Ein Neuanfang erfolgte nach dem Ende der Diktatur. Die Verwaltungsgerichtsbarkeit in Deutschland wurde mit einem ganz anderen Verständnis ihrer Funktion wieder neu eingerichtet. Insbesondere wegen der bitteren Erfahrungen der Jahre 1933 bis 1945 sollten Verwaltungsgerichte den Bürger nunmehr umfassend vor dem rechtswidrigen Zugriff der Staatsgewalt auf seine Rechte schützen.
Die amerikanischen Besatzungsbehörden errichteten 1947 im damaligen Land Württemberg-Baden unter anderem ein Verwaltungsgericht in Karlsruhe sowie einen Verwaltungsgerichtshof in Stuttgart.
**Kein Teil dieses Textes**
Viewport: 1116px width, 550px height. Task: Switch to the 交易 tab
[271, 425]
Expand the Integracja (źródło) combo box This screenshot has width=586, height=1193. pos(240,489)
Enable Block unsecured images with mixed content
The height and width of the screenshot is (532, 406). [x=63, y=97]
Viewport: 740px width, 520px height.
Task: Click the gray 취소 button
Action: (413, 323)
Einer der drei Senate des Württemberg-Badischen Verwaltungsgerichtshofes hatte seinen Sitz in Karlsruhe und teilte sich dort das provisorische Dienstgebäude in der Ritterstraße 12 mit dem Verwaltungsgericht. Erst 1954 kehrte das mittlerweile dem neugegründeten Land Baden-Württemberg angehörende Verwaltungsgericht Karlsruhe in die Nördliche Hildapromenade zurück, wo bis dahin die Landesbezirksdirektion des Innern als Vorgängerbehörde des heutigen Regierungspräsidiums residiert hatte.
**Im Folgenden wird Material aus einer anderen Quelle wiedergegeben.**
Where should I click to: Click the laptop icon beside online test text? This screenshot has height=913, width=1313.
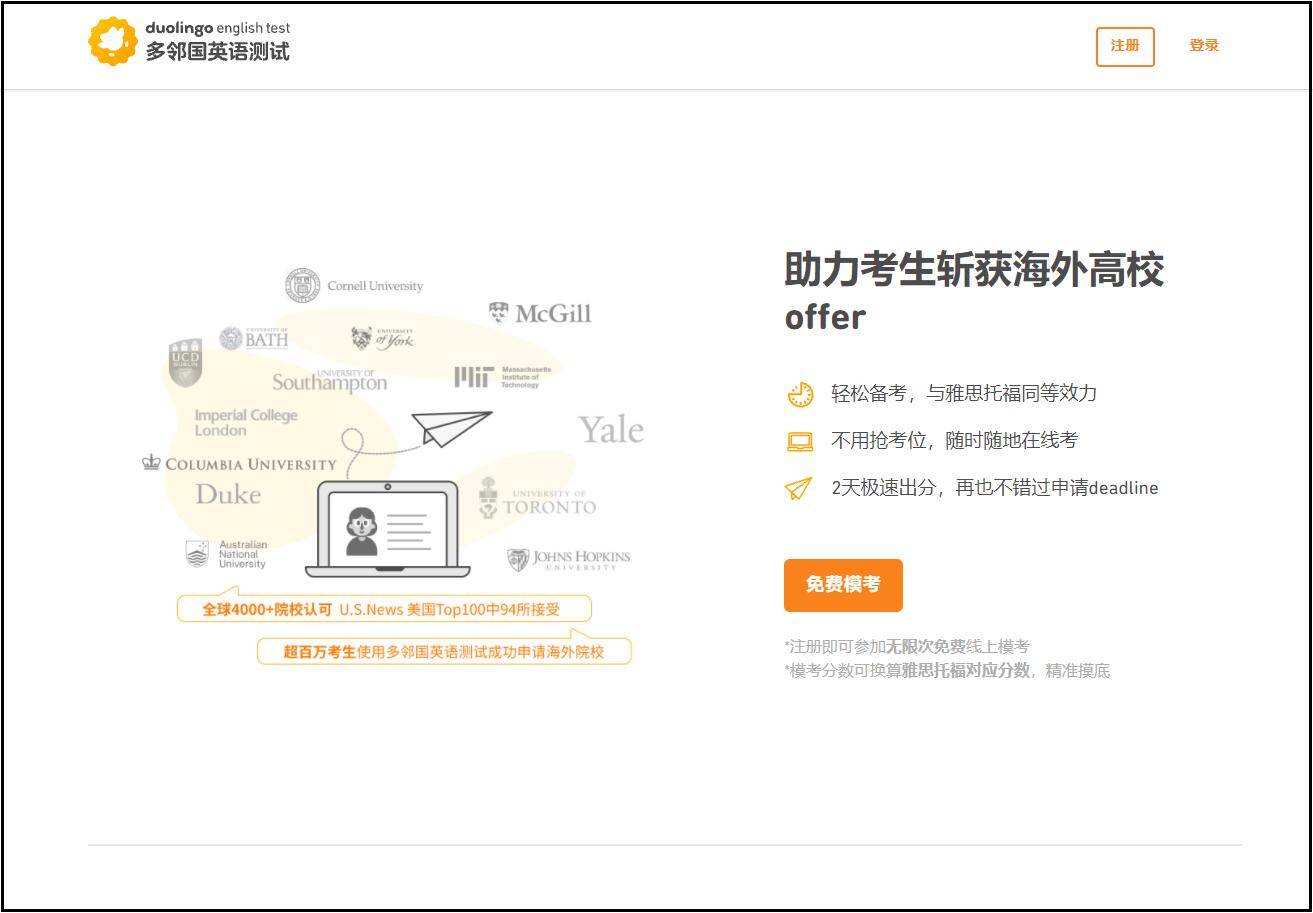pos(800,441)
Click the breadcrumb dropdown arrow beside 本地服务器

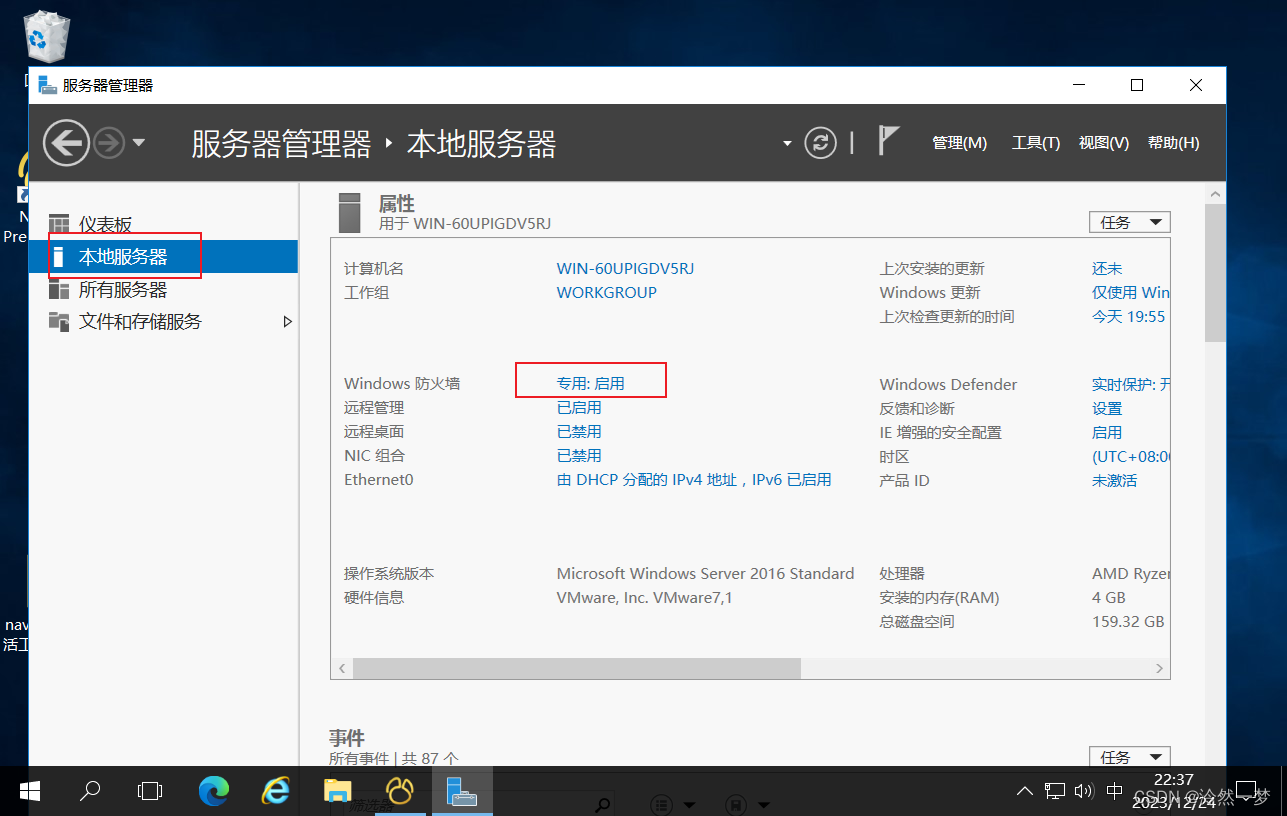point(786,143)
Die Rechtsprechung des Verwaltungsgerichts Karlsruhe seit den 1950er Jahren erscheint als ein Spiegel der gesellschaftspolitischen Herausforderungen der jeweiligen Zeit: In den ersten Jahren waren Verfahren aus dem Kriegsfolgenrecht für den Geschäftsanfall beherrschend. Ab den 1960er Jahren rückte die außerordentlich stark zunehmende Bautätigkeit baurechtliche Streitsachen in den Vordergrund. Zeitweise spielten Wehrsachen, vor allem Verfahren wegen Anerkennung als Kriegsdienstverweigerer, eine große Rolle. Ab Mitte der 1970er Jahre wirkte sich die Konkurrenz um Studienplätze, insbesondere in den medizinischen Studiengängen, durch eine beachtliche Zunahme der Verfahrenseingänge im Numerus-Clausus-Bereich aus. Seit den 1980er Jahren stellten zudem immer wieder Migrationswellen das Verwaltungsgericht in Form von stark steigenden Verfahrenszahlen im Ausländer- und Asylrecht vor ganz besondere Herausforderungen.
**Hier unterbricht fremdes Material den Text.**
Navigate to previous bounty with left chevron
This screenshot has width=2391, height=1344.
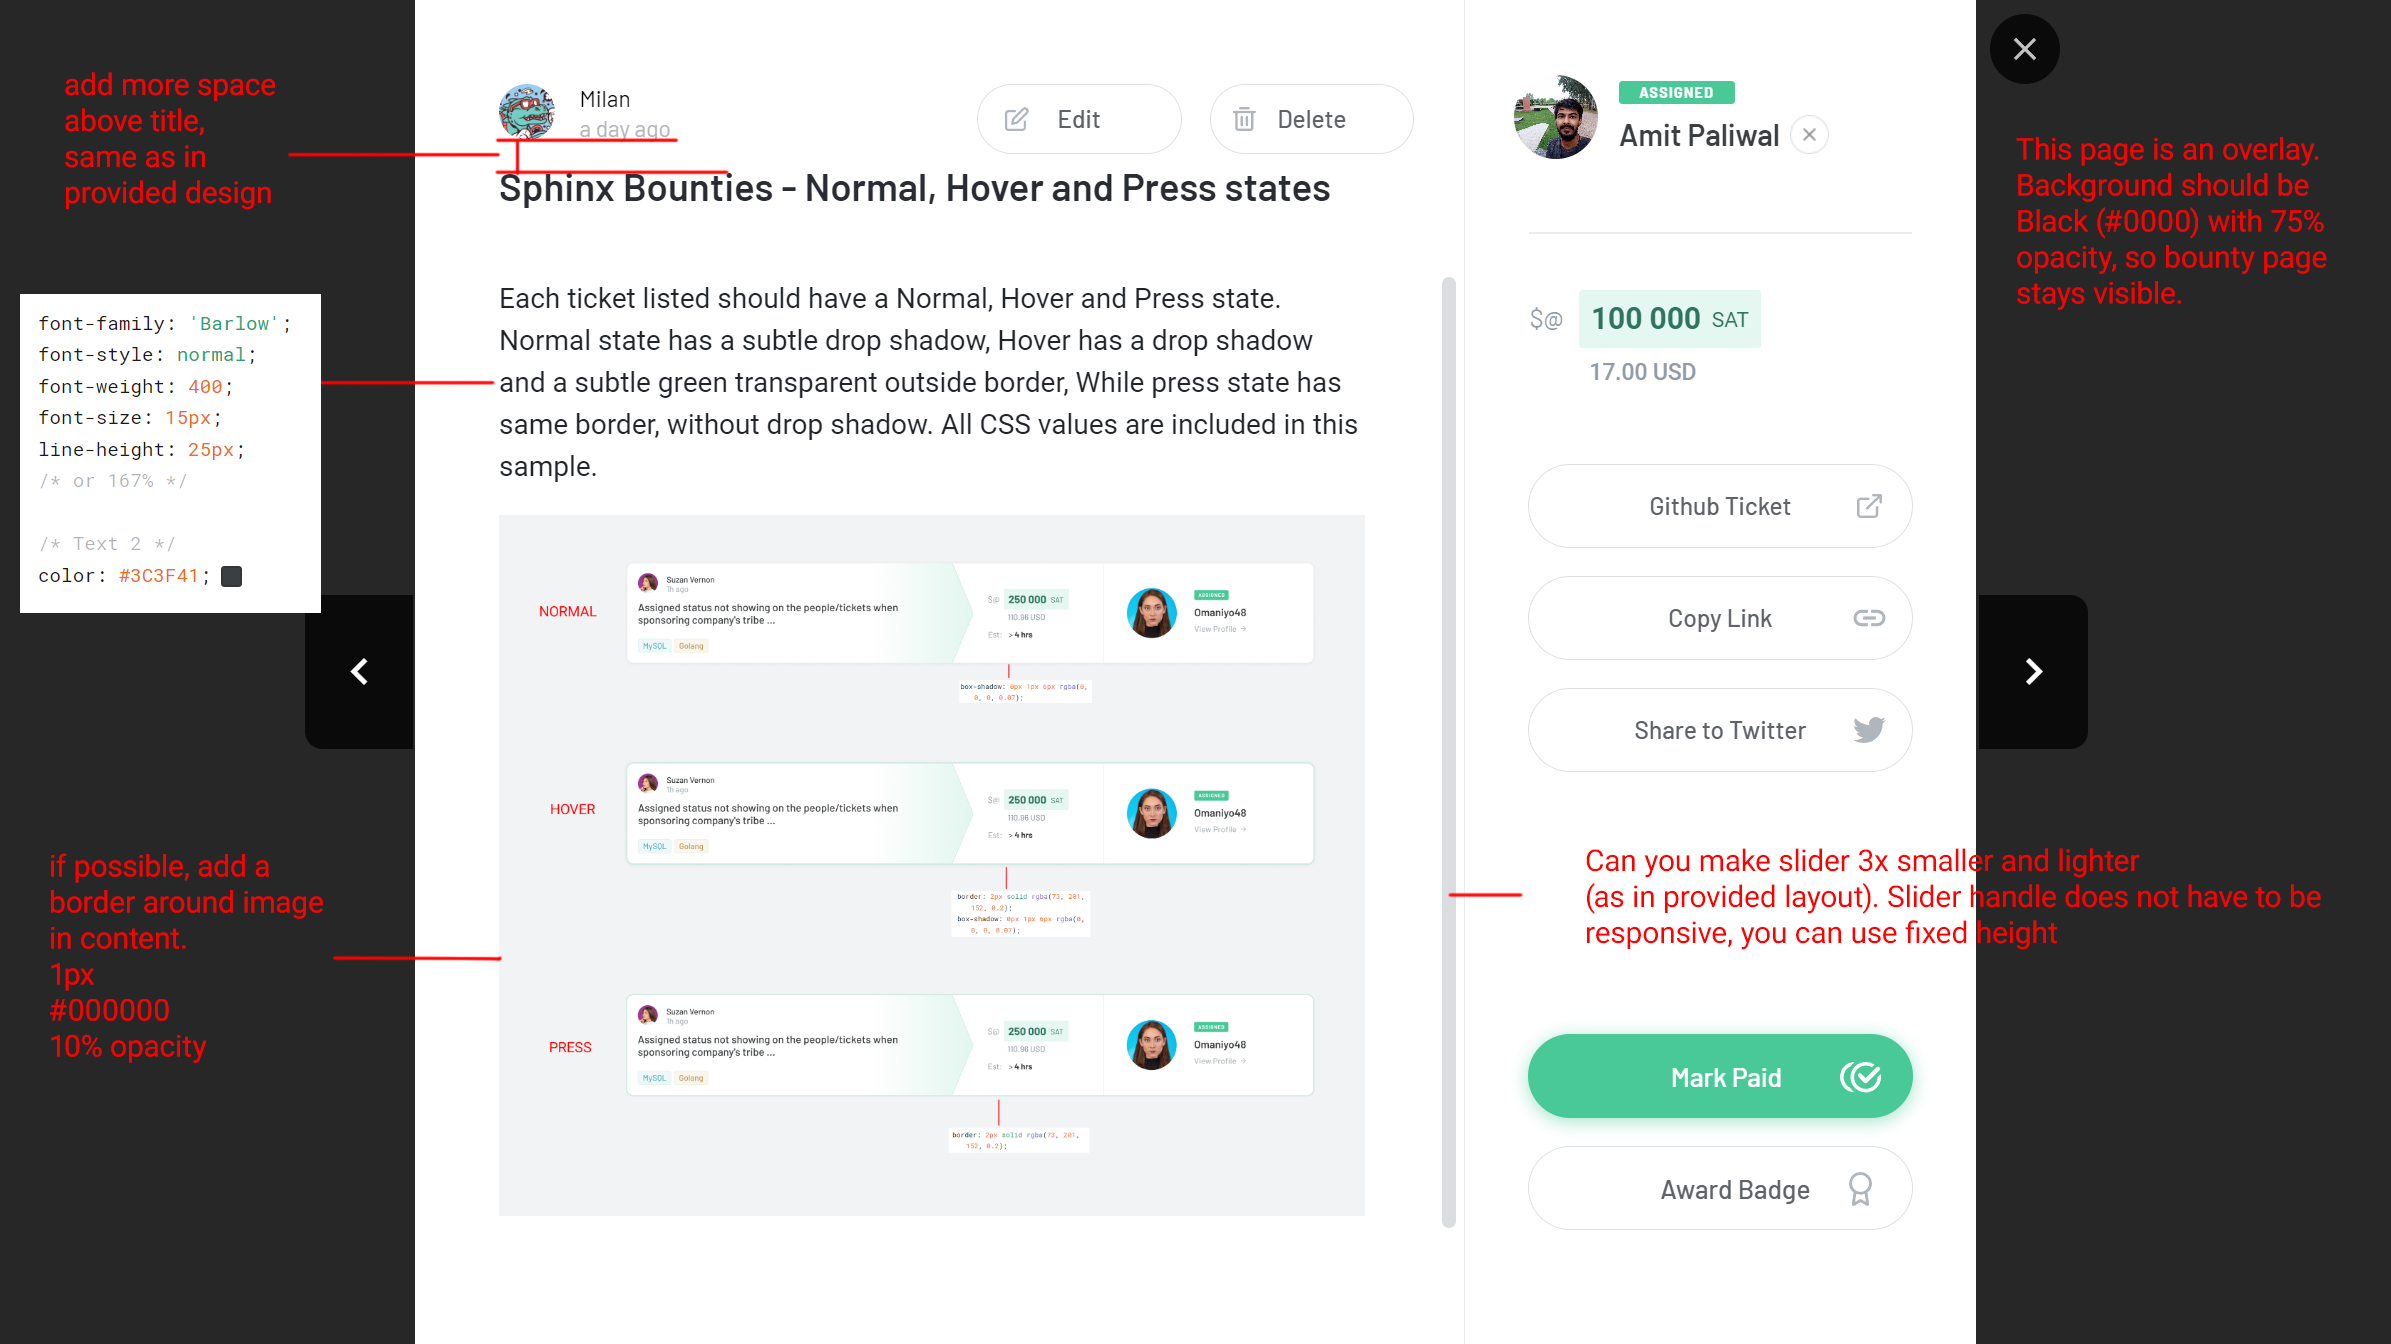click(359, 671)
Unabhängig von den jeweils im Fokus stehenden Sachthemen hat das Verwaltungsgericht Karlsruhe den ihm übertragenen Rechtsschutzauftrag von Anfang an effektiv wahrgenommen. In der mittlerweile mehr als 70 Jahre währenden Geschichte der Bundesrepublik waren es nicht zuletzt die Verwaltungsgerichte, die den Grundrechten zu praktischer Wirksamkeit verhalfen und damit wesentlich zum Auf- und Ausbau unserer rechtsstaatlichen Ordnung beitrugen.